You are thus rendered immune by The Flintstones or The Dukes of Hazzard and “it” must move on to other prey. This would be prey that doesn’t think as quickly on the feet as you do or that has wasted time reading.
Well, let me tell you that older folk always have an advantage in this game. Mr. Wonderful and I played with the children last night and while, yes, they will always have youth and speed on their side, we can still beat them easily every single time.
Despite watching far more television that I would care to admit to the American Academy of Pediatrics, the truth is they can recall, at best, a dozen or so programs.
Meanwhile, we old folks have decades worth of couch-potato training at our fingertips. While the children collapsed, exhausted, with their miniscule supply of Disney Channel and Cartoon Network titles all tapped out, Mr. Wonderful and I sailed around the yard gleefully shouting out Hawaii 5-0, Gilligan’s Island and Mork and Mindy. The latter being one our daughter insisted we made up.
I could have played that game ALL NIGHT and never even used my reservoir of the Bionics (man and woman).
Numbers
Obvious tag-related superiority aside, I think most of us would agree that at some point, birthdays really are just all about numbers. Upon turning 9 yesterday, our daughter gloried in the knowledge that in just one more year, she would be “double digits.”
She approaches birthdays — and advancing age — like the gift it is. As it should be. When you get too conflicted about turning “a certain age,” considering the alternatives might considerably cheer you.
The truth is that if I get too maudlin about advancing age, I need only to think of the peers that passed away when we were just kids. Sadly, we almost all have them and they are forever suspended in youth, never to grow up or grow old.
Imagine all the living — and aging — they missed. The graduations not attended. The babies not had.
Makes worrying about a few wrinkles seem kind of pointless, doesn’t it? I decide every single time that I would take the pain of failed relationships, broken hearts and past mistakes all over again to be as alive as I am now. Living still seems like a pretty good deal.
Same
The truth is, my best friend will wake up on her birthday and, Lord willing, feel pretty much the same way as she did the day before — and 20 years ago, too. She may, in fact, decide to feel even better. What’s another “double digit,” after all? We’ve been having them for years.
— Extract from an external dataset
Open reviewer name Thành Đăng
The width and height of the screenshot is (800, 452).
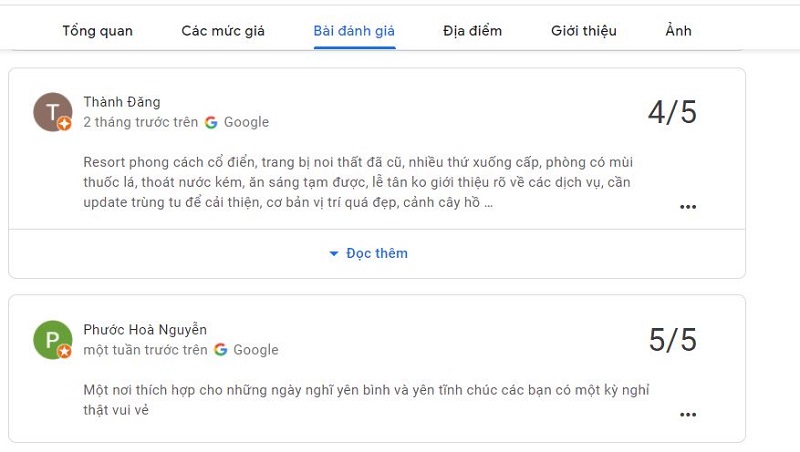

Life is a glorious ride. There is love and loss and hard work and laughter and pain. But there are butterflies and summer days and favorite songs, too. Some have wedding vows and baby steps and if you are truly lucky, one friend in your life, like mine, who says “You call, I come.”
Nobody said life would be easy, they just promised it would be worth it. Each year is like a gift, as of yet unwrapped, but full of hope, promise and the great unknown. We should embrace that, not dread it. Always.
If you are really lucky, you’ll have many, many years of getting to have your birthday cake and eating it, too.